I was helping one of my kindergartners use his reading finger to point at each word as we were practicing reading a group book. Noticed that his fingers were sticky, so much so that his pointing finger was sticking to the paper. That was odd, as it was still very early in the school day, and we had not used any sticky materials yet. Then I watched as he switched something from his reading hand to the other hand. It was a booger.

The other day I was introducing the weekly Bible story about Noah and the Ark. I showed the Bible and told the students that this story happened a very long time ago, way back at the beginning of the Bible. One little boy popped up with, "Was that back before the 1970's?" (I guess that officially makes me old).

Today I had a rather reluctant child helping wash lunch tables after the mail. Mostly she was moping and disgruntled at having been chosen for this job. I looked at her and said, "Put some elbow grease into that!" The little girl glanced at my face, then with an invisible shrug, put her elbow onto the wet paper towel and proceeded to wash the table.

Can't buy funny stuff like this. Just gotta love it.

(There never will be a dull or sanitary moment in a kindergarten room.)

Monday, September 19, 2011

Changing the Name

I'm changing the name of one of my favorite activities.

The hubster and I love to get away to the mountains and hit the trail, any trail, just give me a trail...Hiking is a wonderful relaxation for us.

Nature. Fresh air. New scenery (or familiar). Pines. Trees. Birds. Water features. Splashing fish. Bugs. Rain. Other noisy outdoors-persons (female in our most recent case, with their fighting in the water dogs). Stumps. Fallen trees. Roots. Dirt. Mud.

What a list! Regardless, we love getting out there to see God's Creation.

I'm also very good, lately, at implementing my own drama.

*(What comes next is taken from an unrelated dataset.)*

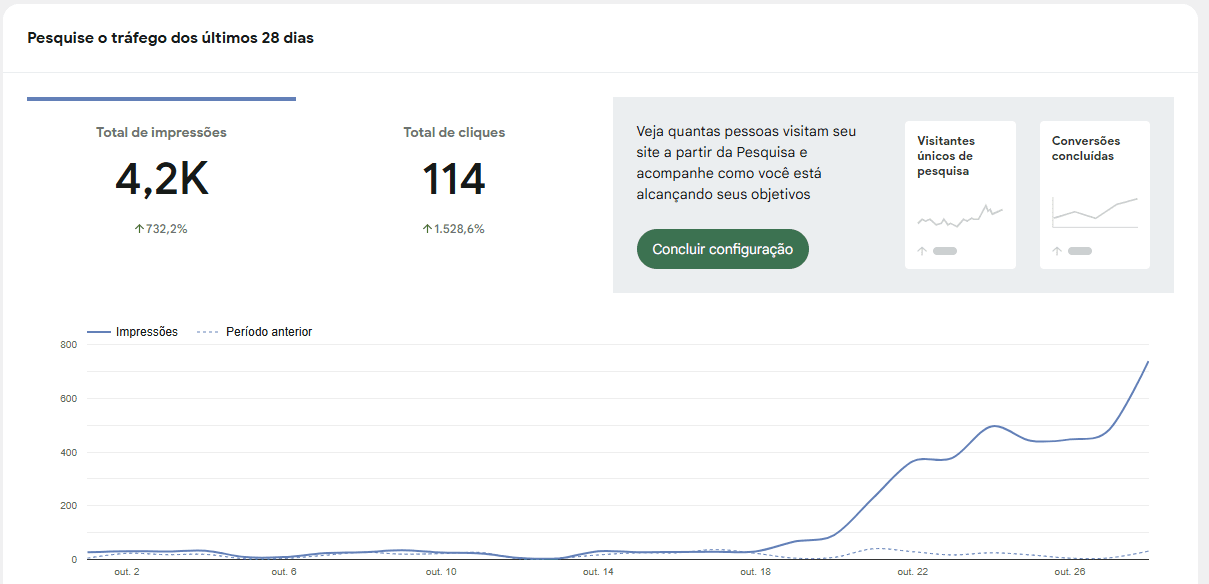Click the out. 22 chart axis label
The height and width of the screenshot is (584, 1209).
tap(913, 572)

Camera in hand, I creep carefully up and down the dirt and pine needle paths, sneaking down to the lake's edge - Cooper Lake in this instance - clicking pictures and enjoying the peace and quiet.

Until I found the log. It was thigh high for me, and had fallen over the trail. Sure, I can handle the camera AND climbing over the bark-free trunk.

Neither leg made it. It was a slow-mo two part classic fall and wished we had the video going event. My first leg going up and over slipped on the wet bark, throwing me half over the trunk, while the last leg scrambled to join the party on the other side of the tree. When the second leg made the leap, it came into contact with a slick rock and ground dust, sliding and bumping me face and knees first into a clump of shrubs.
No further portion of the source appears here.